To steal a cliche, this is the real deal. The screens wrap to the peripheral vision and make for a very convincing show. Even only as a visual display, the sound of the real world seemed to dull and quiet into the background. It was disorienting. I understand that the final release will have higher resolution monitors, which is definitely lacking in the Development Kit. There is a nearly imperceptible lag between in the motion that is dizzying. Each of the three of us experienced this phenomenon and felt as though we were about to fall down when we moved too fast. I actually stumbled as my eyes were giving me slightly different motion information than the rest of my senses. The final version is supposed to be faster, which should mitigate this issue as well. Assuming they address these two minor complaints well, and assuming they can keep the purchase price down, this piece of tech may be about to revolutionize the way you interface with your computer just like the multi-touch screen did with your cell phone.

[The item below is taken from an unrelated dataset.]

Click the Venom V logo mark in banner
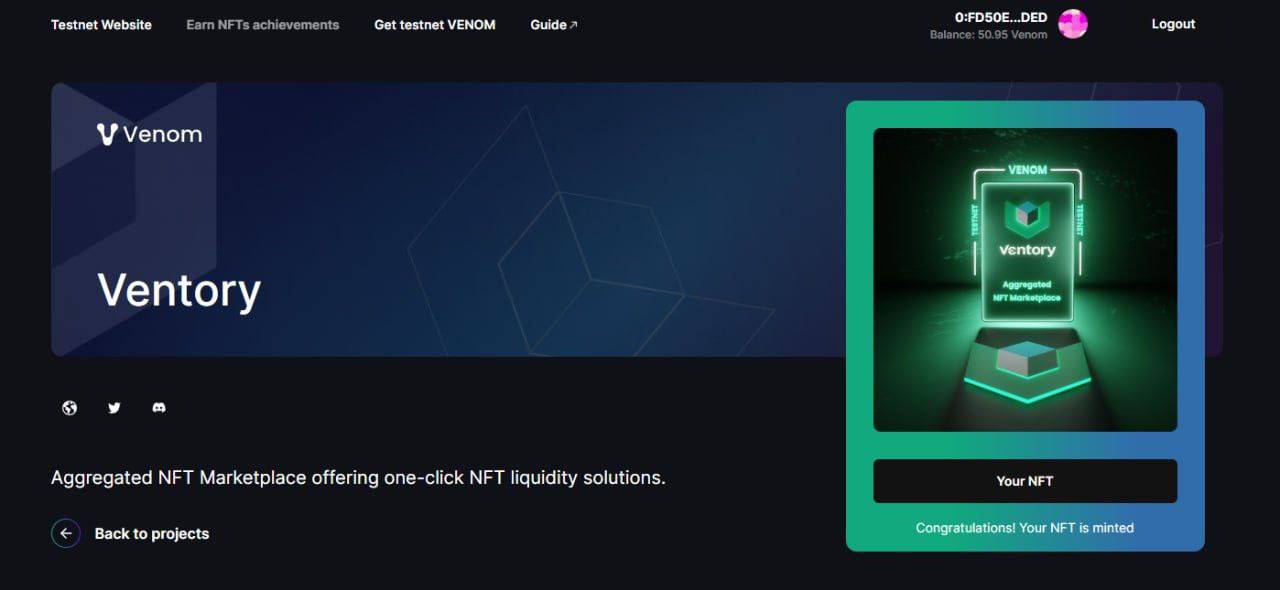Image resolution: width=1280 pixels, height=590 pixels. 108,134
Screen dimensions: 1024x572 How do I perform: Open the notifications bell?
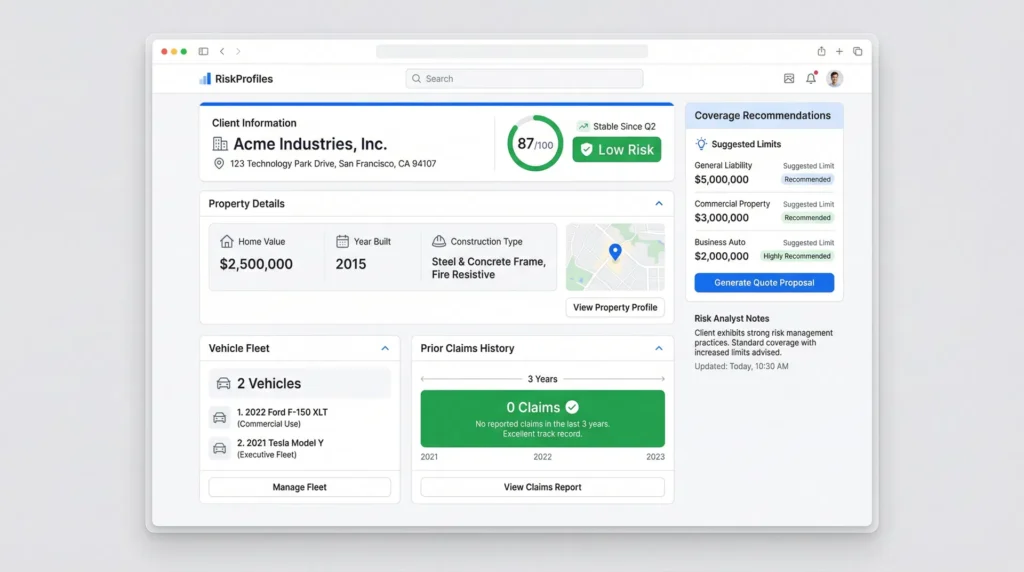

With what this device promises to be upon release, there are some somber implications. With modern graphics, stereophonic sound, and motion controls, games will become a truly immersive experience in a way that they have never been able to before. I don’t consider myself to be a big gamer, but a really good game will suck me in. A game of that quality experienced like this would certainly make me lose track of everything else. I’d have to set a timer to limit myself. I have to admit that I’m excited to see what OculusVR brings to market as the example we played with on Saturday was quite impressive. Even so, it’s a cautious excitement. We haven’t seen VR like this before, and we don’t really know what it will do to the industry or to society. I will be patiently waiting for the first news stories of gamers who injured themselves by falling down using these things. This thing plus alcohol is guaranteed to result in accidents. It’s only a matter of time before we hear of someone getting their home cleaned out by robbers while their senses are cut off from the rest of the world, or someone getting assaulted while using this in an unsecured fashion.